Global Energy Systems

  • Led by Prof. Peter Hall and delivered at the University of Sheffield.
  • Topics include industrial energy structures, matching energy supply to demand, energy generation and distribution from fossil fuels, PV, wind, bio energy, nuclear, and smart grids. 

Fundamentals of Energy Storage

  • Led by Prof. Peter Hall and delivered at the University of Sheffield.
  • Seminars cover four key energy storage technologies - Electrochemical, Thermal, Superconducting Magnetic,  Mechanical (Liquid and Compressed Air).
  • Students undertake a two month laboratory based group project to build working electrochemical storage devices and characterise their performance.

Social Science of Energy Storage

  •  Led by Dr.
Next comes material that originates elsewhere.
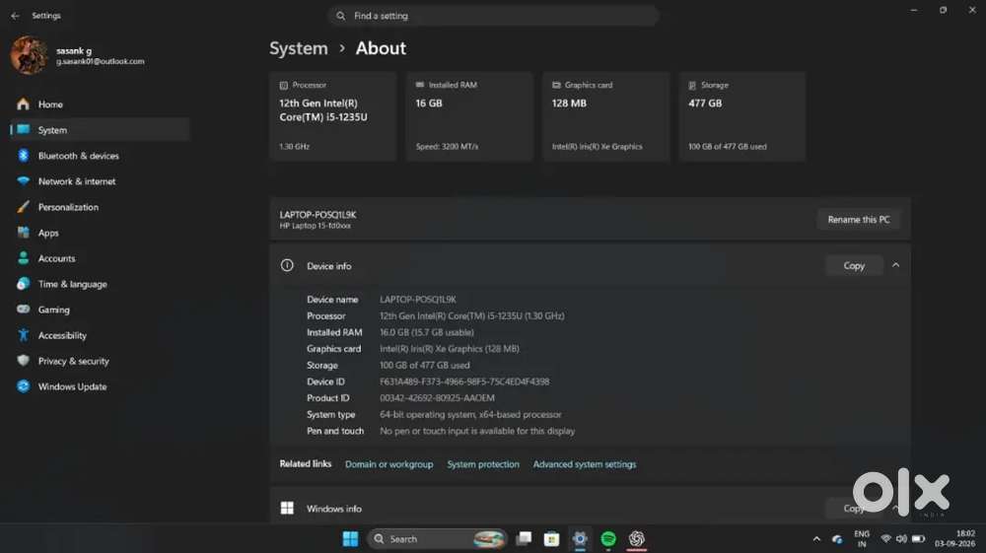Open Advanced system settings link
Image resolution: width=986 pixels, height=553 pixels.
[x=584, y=464]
Chris Jones and delivered at the University of Sheffield.
  • Seminars introduce theories and practices relevant to understanding the social acceptance of energy storage technologies, from key social science disciplines (e.g., environmental psychology, human geography, politics, economics and environmental ethics), Training in some of the key research used by social scientists investigating socio-technical issues and an opportunity to discuss and debate the relevance of key social science disciplines in shaping energy futures, particularly with respect to energy storage. 

Mini Project

Undertaken at students local campus, this is an individual four week duration research project, selected by each student in their specific area of interest in energy storage technology. Projects topics are proposed by students themselves, academic supervisors and members of our Industrial Advisory Board.
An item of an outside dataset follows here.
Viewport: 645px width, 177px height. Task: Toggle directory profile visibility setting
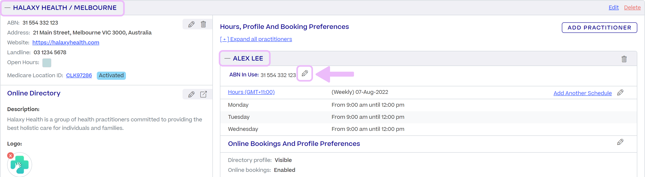[283, 160]
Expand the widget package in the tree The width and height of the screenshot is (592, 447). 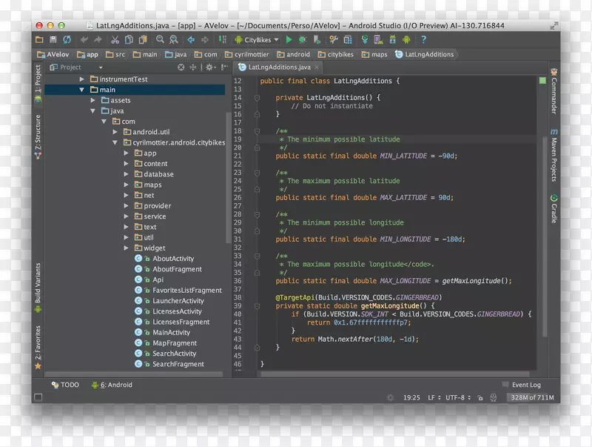[x=127, y=248]
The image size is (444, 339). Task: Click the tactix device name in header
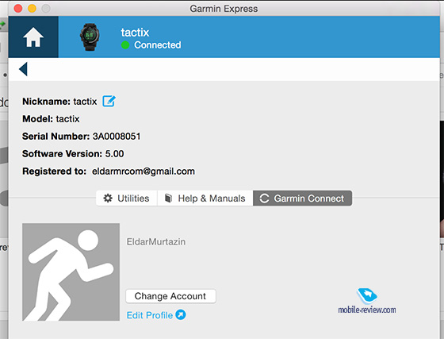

Energy Storage Applications

  • Led by Prof. Andrew Cruden and delivered at the University of Southampton.
  • This module covers the fundamentals of energy storage application (e.g. temporal storage needs) and principles of energy conversion, Principles of electrochemical systems, heat engines, superconducting magnetic energy storage systems, mechanical energy systems, Principles of power electronics and energy management systems, Pros and cons of current commercial and demonstration energy storage units, Environmental and social impact of applied energy storage technologies. 

Summer Project

Undertaken at students local campus, this is an individual  three month duration research project, selected by each student in their specific area of interest in energy storage technology. Projects topics are proposed by students themselves, academic supervisors and members of our Industrial Advisory Board.

Professional Skills Training

Our students can also study for a Post Graduate (PG.Cert) qualification in Professional and Transferable Skills, in parallel to their doctoral project in each of the four years of the programme. This qualification is recommended for graduates without prior employment, and includes themes to develop technical writing, research methodology, outreach & impact experiences,  creative thinking, time management, presentations, project management, working in teams and networking skills.